Business Casual: In Sadness And Solidarity

It seems cruelly ironic when people come to harm in the course of going about their everyday lives – whether it’s an accident caused by a drunk driver, a weather emergency or a senseless act of violence and terrorism that makes your heart stop – like the massacre at the Paris office of the magazine Charlie Hebdo.
Apart from the fear, the outrage and the horror, the circumstances of that one hit home with a lot of people who may never have entered a publication office but who understand the ritual of going into a workplace every day, interacting with colleagues, maybe grousing about a commute, grabbing a cup of coffee and getting down to business – whatever that business happens to be. It’s not something anyone expects to die for.
It was the detail of the victims being slaughtered during an editorial meeting that personalized this horrendous event for me. I’ve spent a career attending such meetings but have never known what it is like to experience, in such a venue, what must have been an escalating terror and sense of helplessness on the part of those killed.
An editorial meeting is a work meeting, similar, I suspect, to other kinds of office meetings but with different subject matter. Such a meeting is supposed to be an occasion for planning, discussing, evaluating, assigning – maybe a little good-natured disagreement and certainly some irreverent joking.
But it’s typically a gathering of people who care deeply about what they do and how well they do it. There might be bad coffee and gum wrappers and lunch remains, but there is a reassuring sense of teamwork and common purpose.
The idea of that familiar milieu overlaid with bloodshed and violence is tough for me to get past. I don’t believe I am alone.
I have read with sadness accounts of the deaths of brave reporters covering wars and epidemics and natural disasters, and I have made myself watch video of the beheadings of martyred journalists in Syria. But it would be presumptuous to say I identify with them. To do so would be to claim a valor that is not required of someone who writes about business and politics in safety and comfort.
But ordinary folk – in this case, journalists and cartoonists – gathered at their office to do their jobs: That I can identify with.
Those deaths, of course, were no more tragic than any others that occurred on that or any other day: the Parisian police officer who was shot some distance from the massacre or the grocery shoppers who were killed in the aftermath or certainly not the hostages who lost their lives. My personal reaction does not determine the “tragedy rating” accorded the loss of any particular life.
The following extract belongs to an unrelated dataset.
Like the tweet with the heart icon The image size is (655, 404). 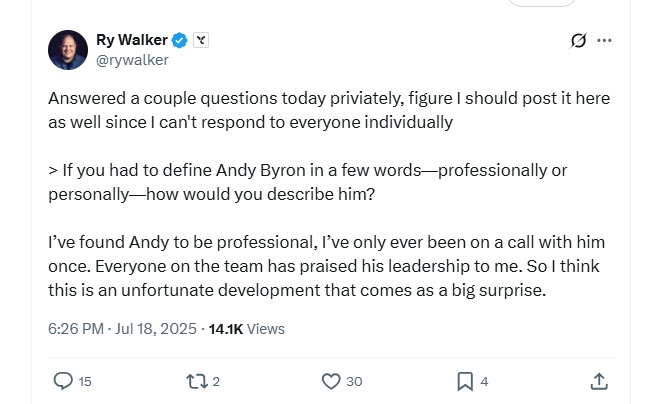[331, 381]
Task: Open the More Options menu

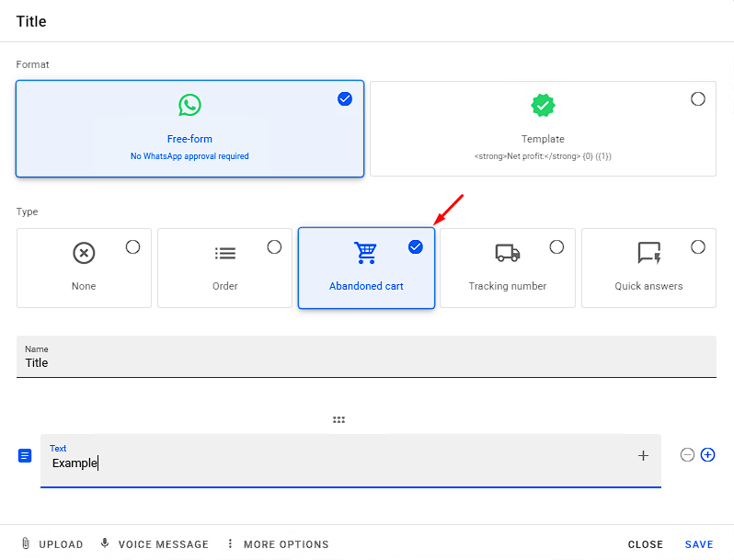Action: pyautogui.click(x=277, y=544)
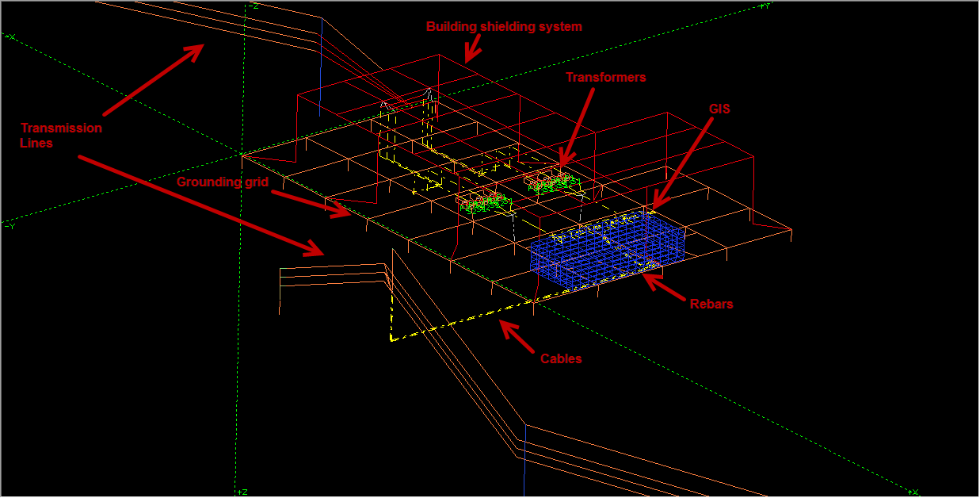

But occasionally, out of all the sad possibilities, something reaches out and touches us in a personal way – perhaps the tendency prevents us from becoming inured to the senseless things that happen in the world; it won’t allow us to retreat too comfortably into the ordinariness of our daily lives. It’s a grim reminder that there is really no place to hide.
Surely those killed in Paris were absorbed, as we all are, in the large and small endeavors of daily living: work meetings to attend, children to be picked up at school, dental appointments to be kept, bills to be paid, mortality to be faced.
The killings prompted a tremendous outpouring of unity, empathy and resolve as people around the world, wanting and needing to do something, participated in vigils, marches or other tributes, many holding “Je Suis Charlie” signs aloft. More than a million marchers, including heads of state, walked in solidarity through the streets of Paris.
I was particularly moved by the determination of the remaining staff of Charlie Hebdo to produce the next issue of the magazine on time, which they did, with a larger-than-usual press run. I understand and celebrate that effort.
I wish I could have helped them, but of course I could not. So what I did do in the days immediately following the tragedy was meet three journalistic deadlines of my own, hoping, somehow, that doing so would matter in the larger scheme of things. And I hugged my loved ones extra-hard.